La sonnette retentit ; un domestique va ouvrir la porte.

La Bonne Fée. — Songe à m’obéir et que l’éternité de ton amour en dépend.

La pendule bat fiévreusement, les parfums des roses s’inquiètent et les orchidées tourmentées se penchent anxieusement vers Honoré ; une a l’air méchant. Sa plume inerte le considère avec la tristesse de ne pouvoir bouger. Les livres n’interrompent point leur grave murmure. Tout lui dit : Obéis à la fée et songe que l’éternité de ton amour en dépend…

Honoré, sans hésiter. — Mais j’obéirai, comment pouvez-vous douter de moi ?

La bien-aimée entre ; les roses, les orchidées, les cheveux de Vénus, la plume et le papier, la pendule de Saxe, Honoré haletant vibrent comme une harmonie d’elle.

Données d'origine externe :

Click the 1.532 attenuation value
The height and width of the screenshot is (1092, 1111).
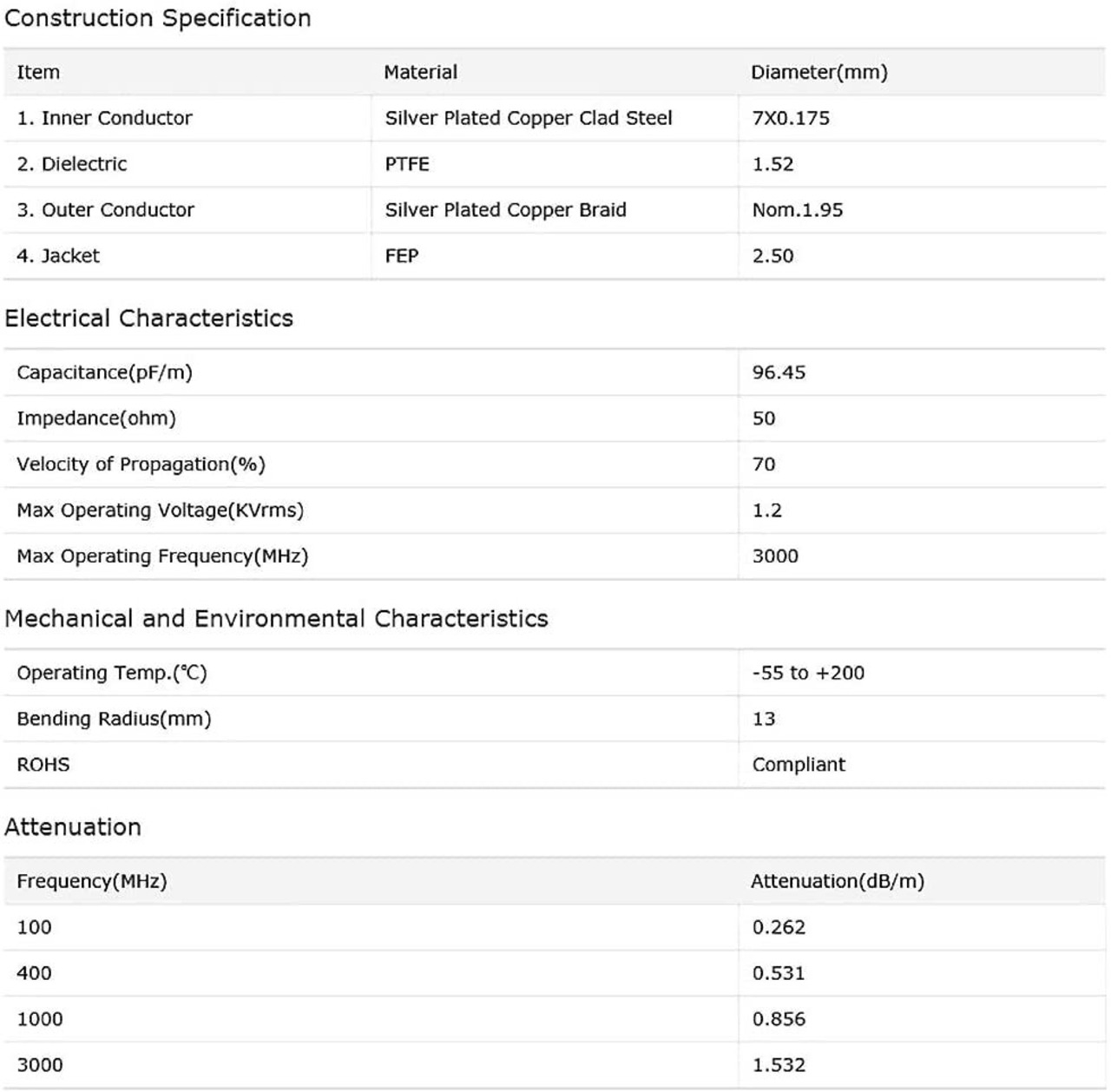779,1065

Honoré se précipite sur sa bouche en s’écriant : « Je t’aime !… »

Épilogue. — Ce fut comme s’il avait soufflé sur la flamme du désir de la bien-aimée. Feignant d’être choquée de l’inconvenance de ce procédé, elle s’enfuit et il ne la revit jamais que le torturant d’un regard indifférent et sévère…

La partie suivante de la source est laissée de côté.